* Begin Listed records *
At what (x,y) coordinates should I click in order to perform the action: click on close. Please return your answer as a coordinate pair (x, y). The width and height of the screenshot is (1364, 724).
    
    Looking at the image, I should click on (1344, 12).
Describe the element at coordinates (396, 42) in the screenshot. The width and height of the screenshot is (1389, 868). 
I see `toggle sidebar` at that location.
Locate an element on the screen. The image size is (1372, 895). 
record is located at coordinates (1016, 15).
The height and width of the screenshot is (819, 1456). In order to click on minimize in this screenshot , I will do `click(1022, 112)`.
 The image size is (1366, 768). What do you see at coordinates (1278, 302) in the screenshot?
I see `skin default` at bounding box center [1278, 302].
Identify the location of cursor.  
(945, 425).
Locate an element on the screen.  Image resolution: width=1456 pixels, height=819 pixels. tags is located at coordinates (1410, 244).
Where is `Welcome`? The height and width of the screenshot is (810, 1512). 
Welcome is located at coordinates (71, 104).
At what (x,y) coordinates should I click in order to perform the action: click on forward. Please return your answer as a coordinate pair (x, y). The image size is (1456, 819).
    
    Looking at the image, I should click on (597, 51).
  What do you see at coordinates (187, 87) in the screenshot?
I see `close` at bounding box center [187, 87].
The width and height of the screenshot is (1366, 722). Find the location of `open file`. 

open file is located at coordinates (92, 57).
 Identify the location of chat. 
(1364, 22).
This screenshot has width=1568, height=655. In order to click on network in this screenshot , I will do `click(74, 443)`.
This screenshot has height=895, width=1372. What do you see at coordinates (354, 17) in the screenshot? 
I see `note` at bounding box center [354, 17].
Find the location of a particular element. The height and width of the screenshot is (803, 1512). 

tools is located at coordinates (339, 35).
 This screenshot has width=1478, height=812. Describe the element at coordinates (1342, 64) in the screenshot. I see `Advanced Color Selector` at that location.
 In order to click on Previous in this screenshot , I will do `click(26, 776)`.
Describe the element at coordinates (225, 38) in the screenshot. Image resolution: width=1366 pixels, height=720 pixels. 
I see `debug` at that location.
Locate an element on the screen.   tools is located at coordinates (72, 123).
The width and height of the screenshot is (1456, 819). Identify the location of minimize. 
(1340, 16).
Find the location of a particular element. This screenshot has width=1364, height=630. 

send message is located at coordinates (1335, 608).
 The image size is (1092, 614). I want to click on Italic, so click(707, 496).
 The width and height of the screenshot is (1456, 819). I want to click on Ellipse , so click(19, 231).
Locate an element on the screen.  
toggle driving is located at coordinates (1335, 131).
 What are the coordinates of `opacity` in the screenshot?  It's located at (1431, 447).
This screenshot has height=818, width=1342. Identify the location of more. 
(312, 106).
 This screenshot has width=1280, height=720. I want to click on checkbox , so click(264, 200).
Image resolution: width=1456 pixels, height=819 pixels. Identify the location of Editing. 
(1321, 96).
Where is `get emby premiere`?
* End Listed records *
§ Directions: Swap "Identify the location of" for "Give the position of" throughout the listing above and write it out again with everything else unchanged.

§ Task response:
At what (x,y) coordinates should I click in order to perform the action: click on close. Please return your answer as a coordinate pair (x, y). The width and height of the screenshot is (1364, 724).
    
    Looking at the image, I should click on (1344, 12).
Describe the element at coordinates (396, 42) in the screenshot. The width and height of the screenshot is (1389, 868). 
I see `toggle sidebar` at that location.
Locate an element on the screen. The image size is (1372, 895). 
record is located at coordinates (1016, 15).
The height and width of the screenshot is (819, 1456). In order to click on minimize in this screenshot , I will do `click(1022, 112)`.
 The image size is (1366, 768). What do you see at coordinates (1278, 302) in the screenshot?
I see `skin default` at bounding box center [1278, 302].
Give the position of cursor.  
(945, 425).
Locate an element on the screen.  Image resolution: width=1456 pixels, height=819 pixels. tags is located at coordinates (1410, 244).
Where is `Welcome`? The height and width of the screenshot is (810, 1512). 
Welcome is located at coordinates (71, 104).
At what (x,y) coordinates should I click in order to perform the action: click on forward. Please return your answer as a coordinate pair (x, y). The image size is (1456, 819).
    
    Looking at the image, I should click on (597, 51).
  What do you see at coordinates (187, 87) in the screenshot?
I see `close` at bounding box center [187, 87].
The width and height of the screenshot is (1366, 722). Find the location of `open file`. 

open file is located at coordinates (92, 57).
 Give the position of chat. 
(1364, 22).
This screenshot has width=1568, height=655. In order to click on network in this screenshot , I will do `click(74, 443)`.
This screenshot has height=895, width=1372. What do you see at coordinates (354, 17) in the screenshot? 
I see `note` at bounding box center [354, 17].
Find the location of a particular element. The height and width of the screenshot is (803, 1512). 

tools is located at coordinates (339, 35).
 This screenshot has width=1478, height=812. Describe the element at coordinates (1342, 64) in the screenshot. I see `Advanced Color Selector` at that location.
 In order to click on Previous in this screenshot , I will do `click(26, 776)`.
Describe the element at coordinates (225, 38) in the screenshot. Image resolution: width=1366 pixels, height=720 pixels. 
I see `debug` at that location.
Locate an element on the screen.   tools is located at coordinates (72, 123).
The width and height of the screenshot is (1456, 819). Give the position of minimize. 
(1340, 16).
Find the location of a particular element. This screenshot has width=1364, height=630. 

send message is located at coordinates (1335, 608).
 The image size is (1092, 614). I want to click on Italic, so click(707, 496).
 The width and height of the screenshot is (1456, 819). I want to click on Ellipse , so click(19, 231).
Locate an element on the screen.  
toggle driving is located at coordinates (1335, 131).
 What are the coordinates of `opacity` in the screenshot?  It's located at (1431, 447).
This screenshot has height=818, width=1342. Give the position of more. 
(312, 106).
 This screenshot has width=1280, height=720. I want to click on checkbox , so click(264, 200).
Image resolution: width=1456 pixels, height=819 pixels. Give the position of Editing. 
(1321, 96).
Where is `get emby premiere`?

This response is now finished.